Football: It’s a Vesica Piscis!
Stewie and Arnold

Stewie Griffin and Arnold: fitting namesakes for our American football.

It’s the World Cup and EVERYBODY has football fever. Everybody but Americans. Ok, not all Americans. Everybody south of our soon-to-be fortified US-Mexican border is glued to their TV. The rest of us are carrying on our lives as we always do —waiting for our football season to start in the Fall. We live Saul Steinberg lives: there is the US and then there is the rest of the world.

We’ve got miles and feet; the rest of the globe has kilometers and meters. We’ve got gallons and quarts; you’ve got liters. It’s a divided world. Us and them. And for us it’s soccer, not football. And for us it’s a weekend of NBA and hockey finals with a little baseball thrown in for good measure.

Our football is just one of a number of sports that use that name, including rugby football, Canadian football, Gaelic football, and Australian Rules football. But to the majority of the world football refers to Association Football (as in the present World Cup football).

The term soccer, on the other hand, is only used here, in Canada, and in that bastion of soccermania, Samoa. Soccer came from the slang abbreviation of Association. New Zealand and Australia used to be on our side. But last month NZ dropped the word soccer from its official governing body’s name (now Football New Zealand) and those Australians caused a big controversy Downunder when they too changed their name to Football Federation Australia (most citizens in Oz still refer to it by “our” name). Just like our Iraqi Coalition, our allies are slowly falling by the wayside.

Much has been written about the sport’s lackluster popularity in the US. Perhaps if we changed the name of our soccer to the more “terra-centric” football, it might stand a chance.

But what to do with our own football? Two major sports with the same name could cause mass confusion. If we ditch soccer for football, what to do with the real football, I mean our North American sport? Branding is everything these days. A new and better name would make everybody happy and make us forget the old name just like that. (Loyalty? What’s that?)

Ummm, let’s see. We could call it Stewie Ball, after Family Guy’s Stewie Griffin. His head is shaped like our football and his number one goal in life is Total World Domination. That sounds American. Or how about Arnold Ball after the title character of Hey Arnold! He, too, has a football shaped head. It’s a natural.
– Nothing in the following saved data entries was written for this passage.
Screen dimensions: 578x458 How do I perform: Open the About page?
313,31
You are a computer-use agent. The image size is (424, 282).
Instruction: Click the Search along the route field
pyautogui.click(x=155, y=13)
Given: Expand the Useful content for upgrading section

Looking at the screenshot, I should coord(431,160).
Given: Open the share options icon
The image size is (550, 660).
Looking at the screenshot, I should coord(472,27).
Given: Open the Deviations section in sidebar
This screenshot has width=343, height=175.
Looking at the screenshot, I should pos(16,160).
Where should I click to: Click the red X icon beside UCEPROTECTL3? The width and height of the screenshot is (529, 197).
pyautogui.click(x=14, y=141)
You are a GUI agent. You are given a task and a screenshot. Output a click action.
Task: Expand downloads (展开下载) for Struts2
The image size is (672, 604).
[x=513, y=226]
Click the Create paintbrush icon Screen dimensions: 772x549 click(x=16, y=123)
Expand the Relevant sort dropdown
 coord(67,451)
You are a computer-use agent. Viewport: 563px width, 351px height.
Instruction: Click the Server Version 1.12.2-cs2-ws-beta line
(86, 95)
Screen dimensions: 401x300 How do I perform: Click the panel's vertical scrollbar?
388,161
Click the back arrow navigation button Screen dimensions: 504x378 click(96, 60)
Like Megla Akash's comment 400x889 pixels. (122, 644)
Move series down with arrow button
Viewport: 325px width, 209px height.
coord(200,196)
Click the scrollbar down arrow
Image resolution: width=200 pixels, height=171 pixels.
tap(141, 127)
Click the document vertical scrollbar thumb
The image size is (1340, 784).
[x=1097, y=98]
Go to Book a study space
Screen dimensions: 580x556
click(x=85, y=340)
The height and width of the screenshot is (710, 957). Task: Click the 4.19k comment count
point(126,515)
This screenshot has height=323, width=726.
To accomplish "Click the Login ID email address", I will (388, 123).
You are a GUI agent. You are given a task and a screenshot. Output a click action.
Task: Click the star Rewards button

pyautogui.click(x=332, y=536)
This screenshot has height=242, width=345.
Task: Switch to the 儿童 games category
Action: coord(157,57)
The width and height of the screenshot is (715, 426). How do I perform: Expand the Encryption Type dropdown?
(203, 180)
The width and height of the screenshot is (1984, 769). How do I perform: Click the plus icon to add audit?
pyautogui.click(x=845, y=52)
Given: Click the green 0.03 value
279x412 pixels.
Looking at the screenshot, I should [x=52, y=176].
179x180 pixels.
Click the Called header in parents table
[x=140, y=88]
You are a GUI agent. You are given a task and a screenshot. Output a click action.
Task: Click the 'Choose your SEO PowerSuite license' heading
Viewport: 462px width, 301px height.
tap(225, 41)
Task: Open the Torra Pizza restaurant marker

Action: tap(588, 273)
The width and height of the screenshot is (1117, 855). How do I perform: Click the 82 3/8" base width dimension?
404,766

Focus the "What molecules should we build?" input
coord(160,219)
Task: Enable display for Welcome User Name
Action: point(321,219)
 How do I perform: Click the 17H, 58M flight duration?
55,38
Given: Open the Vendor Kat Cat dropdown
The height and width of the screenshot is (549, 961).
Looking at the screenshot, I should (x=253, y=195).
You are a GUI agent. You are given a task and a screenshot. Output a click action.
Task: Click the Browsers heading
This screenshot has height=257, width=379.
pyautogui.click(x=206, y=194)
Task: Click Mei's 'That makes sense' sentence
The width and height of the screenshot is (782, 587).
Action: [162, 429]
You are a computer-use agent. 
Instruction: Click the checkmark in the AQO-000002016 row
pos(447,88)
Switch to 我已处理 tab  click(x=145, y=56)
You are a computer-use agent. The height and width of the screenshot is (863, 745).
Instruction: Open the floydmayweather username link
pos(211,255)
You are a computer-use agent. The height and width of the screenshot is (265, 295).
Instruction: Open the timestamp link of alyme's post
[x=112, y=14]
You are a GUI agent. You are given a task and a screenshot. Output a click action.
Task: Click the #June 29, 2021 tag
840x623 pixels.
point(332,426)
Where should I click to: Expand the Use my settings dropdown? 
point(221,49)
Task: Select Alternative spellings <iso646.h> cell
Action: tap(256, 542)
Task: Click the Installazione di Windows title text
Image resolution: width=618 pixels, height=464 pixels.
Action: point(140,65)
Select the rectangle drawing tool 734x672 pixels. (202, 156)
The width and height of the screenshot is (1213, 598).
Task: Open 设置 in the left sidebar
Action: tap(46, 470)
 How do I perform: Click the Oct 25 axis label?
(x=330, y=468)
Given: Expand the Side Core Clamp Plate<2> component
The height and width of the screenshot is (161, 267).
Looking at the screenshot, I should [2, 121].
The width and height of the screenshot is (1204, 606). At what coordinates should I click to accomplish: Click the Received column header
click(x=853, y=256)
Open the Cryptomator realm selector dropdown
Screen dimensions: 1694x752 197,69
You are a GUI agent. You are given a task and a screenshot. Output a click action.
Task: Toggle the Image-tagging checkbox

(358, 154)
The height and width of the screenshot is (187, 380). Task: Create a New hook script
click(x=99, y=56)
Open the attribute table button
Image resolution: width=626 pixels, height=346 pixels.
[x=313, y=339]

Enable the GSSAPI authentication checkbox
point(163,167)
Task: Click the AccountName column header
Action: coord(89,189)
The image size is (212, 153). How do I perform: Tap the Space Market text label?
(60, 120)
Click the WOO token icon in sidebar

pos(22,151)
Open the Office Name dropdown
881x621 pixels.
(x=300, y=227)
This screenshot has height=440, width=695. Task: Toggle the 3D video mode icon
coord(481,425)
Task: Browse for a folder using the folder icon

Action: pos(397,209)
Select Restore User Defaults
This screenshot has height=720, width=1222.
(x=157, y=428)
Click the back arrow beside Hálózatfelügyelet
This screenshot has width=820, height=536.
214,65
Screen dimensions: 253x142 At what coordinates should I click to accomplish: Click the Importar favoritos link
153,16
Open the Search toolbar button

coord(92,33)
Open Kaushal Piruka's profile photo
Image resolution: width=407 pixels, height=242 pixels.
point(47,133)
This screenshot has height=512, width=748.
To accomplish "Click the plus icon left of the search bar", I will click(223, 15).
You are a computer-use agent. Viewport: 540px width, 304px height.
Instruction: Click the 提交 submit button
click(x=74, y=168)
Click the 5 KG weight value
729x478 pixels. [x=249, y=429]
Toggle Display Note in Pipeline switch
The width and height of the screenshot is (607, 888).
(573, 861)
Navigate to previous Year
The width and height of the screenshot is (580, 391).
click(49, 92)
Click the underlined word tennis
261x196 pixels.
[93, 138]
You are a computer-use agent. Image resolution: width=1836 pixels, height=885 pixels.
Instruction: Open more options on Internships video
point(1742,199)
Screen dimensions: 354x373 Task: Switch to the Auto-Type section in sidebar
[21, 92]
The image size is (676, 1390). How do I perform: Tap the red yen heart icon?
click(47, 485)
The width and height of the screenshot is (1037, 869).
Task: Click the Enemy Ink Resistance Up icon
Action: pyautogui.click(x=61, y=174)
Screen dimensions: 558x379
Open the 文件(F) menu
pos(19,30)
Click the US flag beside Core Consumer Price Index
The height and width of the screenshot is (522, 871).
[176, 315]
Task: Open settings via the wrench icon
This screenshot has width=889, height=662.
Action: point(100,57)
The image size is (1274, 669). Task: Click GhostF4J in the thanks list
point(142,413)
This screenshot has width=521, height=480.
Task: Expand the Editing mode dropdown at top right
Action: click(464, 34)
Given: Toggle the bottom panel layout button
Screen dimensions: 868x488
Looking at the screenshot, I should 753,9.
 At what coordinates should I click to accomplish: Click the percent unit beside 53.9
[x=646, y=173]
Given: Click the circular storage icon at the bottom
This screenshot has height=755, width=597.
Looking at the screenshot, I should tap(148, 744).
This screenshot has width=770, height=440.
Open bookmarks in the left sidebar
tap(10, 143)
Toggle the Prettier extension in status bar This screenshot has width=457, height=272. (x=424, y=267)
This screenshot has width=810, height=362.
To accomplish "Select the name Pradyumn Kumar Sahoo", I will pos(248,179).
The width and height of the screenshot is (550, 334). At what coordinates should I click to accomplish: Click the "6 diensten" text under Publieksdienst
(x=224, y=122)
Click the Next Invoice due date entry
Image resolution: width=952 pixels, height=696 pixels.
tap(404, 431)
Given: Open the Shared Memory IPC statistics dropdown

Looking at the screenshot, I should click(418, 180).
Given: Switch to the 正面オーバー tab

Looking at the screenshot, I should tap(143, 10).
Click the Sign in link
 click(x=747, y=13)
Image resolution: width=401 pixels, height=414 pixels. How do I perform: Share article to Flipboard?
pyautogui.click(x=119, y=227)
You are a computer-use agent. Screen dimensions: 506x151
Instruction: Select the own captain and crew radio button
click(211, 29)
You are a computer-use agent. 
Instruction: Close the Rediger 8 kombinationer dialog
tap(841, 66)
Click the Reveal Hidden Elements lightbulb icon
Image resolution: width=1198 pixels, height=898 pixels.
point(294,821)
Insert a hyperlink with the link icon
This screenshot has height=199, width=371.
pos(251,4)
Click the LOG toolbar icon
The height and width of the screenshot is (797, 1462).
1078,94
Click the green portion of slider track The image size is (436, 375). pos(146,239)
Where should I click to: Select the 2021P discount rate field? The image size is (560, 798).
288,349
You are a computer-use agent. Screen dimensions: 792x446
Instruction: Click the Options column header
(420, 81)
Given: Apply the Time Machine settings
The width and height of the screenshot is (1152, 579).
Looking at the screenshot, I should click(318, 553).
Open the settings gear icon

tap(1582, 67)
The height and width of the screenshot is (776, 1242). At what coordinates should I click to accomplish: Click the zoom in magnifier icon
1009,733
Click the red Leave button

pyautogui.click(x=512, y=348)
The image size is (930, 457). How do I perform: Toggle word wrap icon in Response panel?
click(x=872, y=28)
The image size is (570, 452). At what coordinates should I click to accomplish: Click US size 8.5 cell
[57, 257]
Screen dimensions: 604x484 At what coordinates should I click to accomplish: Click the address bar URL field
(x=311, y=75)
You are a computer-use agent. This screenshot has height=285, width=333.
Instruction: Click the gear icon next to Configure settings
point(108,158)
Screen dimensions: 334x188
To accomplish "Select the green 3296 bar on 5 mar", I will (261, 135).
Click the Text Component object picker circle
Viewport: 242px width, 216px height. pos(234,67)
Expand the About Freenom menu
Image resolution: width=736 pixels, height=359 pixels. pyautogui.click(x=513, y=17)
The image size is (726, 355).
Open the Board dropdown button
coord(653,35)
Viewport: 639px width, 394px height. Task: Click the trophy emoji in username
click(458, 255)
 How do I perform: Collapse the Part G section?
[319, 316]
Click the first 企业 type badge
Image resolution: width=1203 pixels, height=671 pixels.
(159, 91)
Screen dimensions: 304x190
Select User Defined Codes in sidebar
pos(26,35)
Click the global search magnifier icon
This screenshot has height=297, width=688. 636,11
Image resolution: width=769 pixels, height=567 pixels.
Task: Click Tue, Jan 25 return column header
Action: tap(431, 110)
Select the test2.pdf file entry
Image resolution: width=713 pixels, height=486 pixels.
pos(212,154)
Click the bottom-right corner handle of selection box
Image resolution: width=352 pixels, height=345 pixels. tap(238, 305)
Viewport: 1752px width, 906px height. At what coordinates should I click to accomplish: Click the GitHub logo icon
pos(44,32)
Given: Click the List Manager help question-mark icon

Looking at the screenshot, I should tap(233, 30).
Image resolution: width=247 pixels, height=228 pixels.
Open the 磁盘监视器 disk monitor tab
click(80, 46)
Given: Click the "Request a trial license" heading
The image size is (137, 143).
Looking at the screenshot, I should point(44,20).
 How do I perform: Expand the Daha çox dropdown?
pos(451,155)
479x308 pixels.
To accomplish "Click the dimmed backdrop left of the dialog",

Or we could be more scientific. The shape of our football is technically a Vesica Piscis, the intersection of two identically-sized circles. We could call our sport Piscis (which would explain what happens when fans drink too much beer at games). Vesica Piscis literally means “bladder of the fish” (which would also explain the likes of famous football commentators like John Madden and Howard Cosell). You see? It’s all starting to fit.

There are also mythical and religious aspects to Vesica Piscis which, of course, coincide with the religious fervor of American football fans (and if I may connect the dots, the special place religion plays in American sports today). The Pathogreans considered it a holy figure.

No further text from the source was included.